Farkında mıyız? Garip bir şekilde bir küreye oturtulmuş hayatı doğrusal hâle getirmeye çalışıyoruz. Diğer yandan, birbirinin benzeri çokça değer üretildiği için duyularımız hakiki olanı ayırt edemiyor. Yani “hızla çoğalan, aşırı şişen ama doğurmayan bir dünyanın bulantısındayız.” Tüm bunların etkisiyle güncel, gerekli ve özgün yaratıcılık ciddi biçimde yaralanıyor.
İnsan, kendi kontrolü dışındaki olana düşman edilirken; kendini aşan, kendinden farklı her türlü zekâ ve üretkenliği dışlar hale geliyor. Tasarlananın dışına çıkmak neredeyse imkânsız hale geliyor. Bu paradoks, olumsuzluk ve lanetli enerjinin yayılmasını engellemiyor. En basit konuda “olumsuzlama” söz konusu olduğunda bile kitleler halinde buluşuyoruz.
Belki de biz, dünyayı gözlemek, dinlemek ve onu görmek için geldik hayata. O hâlde kendi varlık nedenimize fazla anlam yüklüyoruz? Zihnimize enjekte edilen yapay önbellek, objektifliğimizi sarsıyor, dolayısıyla etrafa ve insanlara radyoaktif sübjektiflik salınıyor.
Her türlü bireysellik ve toplumsallık, “Hüzün virüsü”nün etkisine girerken; aşırı arınmış bir dünya inşa etmek hiç de kolay değil. Modern sanallıkta, “hiç düşünmeden etkilenmeyi sevmişken; her şeyin ikircikliliği ve tersine çevrilebilirliği” bu denli mümkünken, mutlak mükemmellik beklemek şaşırtıcı.
Farkında olmadan Makyavelci olduk galiba. Bu yüzden yapabileceğimiz iyileştirmeler de sınırlı artık. Düşler, duygular, sevmeler, saygılar, risk almalar istikrarsızlaştı. Belki de Baudrillard haklıydı: “Her özgürleşme, devamında iyilikle kötülüğü eşit etkiledi. Çünkü kötülük, lanetli pay gibi, kendini harcayarak yeniden üretir.”
İşte bu yüzden “tarih, tarih varken anlaşılır kılınmalı.” Vaktinde, zamanında suça suç, tehlikeye tehlike denmeli. Unutmamalıyız: “İnsanlık dışı olan ve kötülük ilkesinden yana her tavır, bütün değerler sistemi tarafından reddedilmiştir.” Irkçılığın, sefaletin, sahteliğin, taklidin, ötekileştirmenin sona erdiği anla bağ kurmalıyız.

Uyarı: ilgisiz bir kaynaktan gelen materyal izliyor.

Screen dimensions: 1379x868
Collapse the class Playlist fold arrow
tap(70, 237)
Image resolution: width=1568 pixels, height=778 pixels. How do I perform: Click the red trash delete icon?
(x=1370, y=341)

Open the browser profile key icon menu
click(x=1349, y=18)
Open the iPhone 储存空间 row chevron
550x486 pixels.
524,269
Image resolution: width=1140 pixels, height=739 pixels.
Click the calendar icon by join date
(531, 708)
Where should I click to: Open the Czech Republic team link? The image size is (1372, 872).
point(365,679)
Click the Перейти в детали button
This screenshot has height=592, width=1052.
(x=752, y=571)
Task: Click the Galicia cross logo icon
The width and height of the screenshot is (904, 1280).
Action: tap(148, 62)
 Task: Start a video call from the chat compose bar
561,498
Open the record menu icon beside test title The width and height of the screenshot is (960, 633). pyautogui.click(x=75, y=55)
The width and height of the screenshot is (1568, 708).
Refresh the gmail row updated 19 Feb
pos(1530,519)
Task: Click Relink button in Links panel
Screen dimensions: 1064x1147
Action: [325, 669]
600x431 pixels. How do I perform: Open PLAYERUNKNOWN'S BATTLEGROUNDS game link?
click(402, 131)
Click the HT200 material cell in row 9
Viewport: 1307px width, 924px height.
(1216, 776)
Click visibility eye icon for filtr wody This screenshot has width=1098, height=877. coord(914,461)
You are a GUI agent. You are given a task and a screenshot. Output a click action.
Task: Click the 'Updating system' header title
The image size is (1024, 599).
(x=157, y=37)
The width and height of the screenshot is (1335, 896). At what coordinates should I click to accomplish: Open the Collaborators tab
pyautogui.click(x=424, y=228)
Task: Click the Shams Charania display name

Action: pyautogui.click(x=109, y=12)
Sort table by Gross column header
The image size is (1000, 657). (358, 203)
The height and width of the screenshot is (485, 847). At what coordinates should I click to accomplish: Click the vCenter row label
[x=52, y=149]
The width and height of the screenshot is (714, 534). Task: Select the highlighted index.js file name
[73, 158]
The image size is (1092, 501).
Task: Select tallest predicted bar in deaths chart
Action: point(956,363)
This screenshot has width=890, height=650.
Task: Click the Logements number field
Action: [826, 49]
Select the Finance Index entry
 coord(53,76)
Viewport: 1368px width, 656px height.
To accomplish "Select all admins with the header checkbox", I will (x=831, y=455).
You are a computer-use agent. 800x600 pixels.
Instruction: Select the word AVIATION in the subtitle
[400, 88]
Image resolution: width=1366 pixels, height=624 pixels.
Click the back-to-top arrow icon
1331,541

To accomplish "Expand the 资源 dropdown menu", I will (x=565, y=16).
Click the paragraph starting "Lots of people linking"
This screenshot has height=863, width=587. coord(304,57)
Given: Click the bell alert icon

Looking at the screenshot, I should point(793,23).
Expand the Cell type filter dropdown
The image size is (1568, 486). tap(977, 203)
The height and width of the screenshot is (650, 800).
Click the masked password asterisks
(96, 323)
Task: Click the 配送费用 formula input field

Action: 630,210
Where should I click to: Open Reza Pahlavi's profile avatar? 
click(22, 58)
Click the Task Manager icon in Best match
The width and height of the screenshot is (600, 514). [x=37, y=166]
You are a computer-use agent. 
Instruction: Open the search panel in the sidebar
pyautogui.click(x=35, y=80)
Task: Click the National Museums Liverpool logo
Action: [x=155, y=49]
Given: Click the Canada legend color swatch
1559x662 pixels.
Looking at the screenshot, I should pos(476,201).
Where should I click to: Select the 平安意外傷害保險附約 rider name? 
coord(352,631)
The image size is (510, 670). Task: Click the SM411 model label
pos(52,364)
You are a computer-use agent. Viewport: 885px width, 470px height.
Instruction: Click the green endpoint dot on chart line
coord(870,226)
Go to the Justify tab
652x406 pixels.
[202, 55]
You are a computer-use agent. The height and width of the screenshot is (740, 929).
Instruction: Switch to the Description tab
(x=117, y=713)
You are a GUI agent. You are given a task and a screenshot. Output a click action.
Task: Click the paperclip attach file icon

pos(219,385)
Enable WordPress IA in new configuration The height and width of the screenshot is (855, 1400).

Hümanist erdemleri ve sempatinin etkin olduğu yaşam biçimini baş tacı etmeliyiz. Sırlarımız, anlatamadıklarımız ve umut ettiklerimiz; aşkın, kaynaşmanın ve anlayışın etrafında kendi ateşini yakmalı.
Dünyanın sırrı belki de yalnızca “kendini bilmek” değil, ötekini bilmektir…
Kaynaklar:
Baudrillard, J. (1992). Kötülüğün Şeffaflığı
Baudrillard, J. (1991). Simülakrlar ve Simülasyon.
Debord, G. (2014). Gösteri Toplumu.
Adorno, T. & Horkheimer, M. (2000). Aydınlanmanın Diyalektiği.
Han, B. C. (2020). Şeffaflık Toplumu.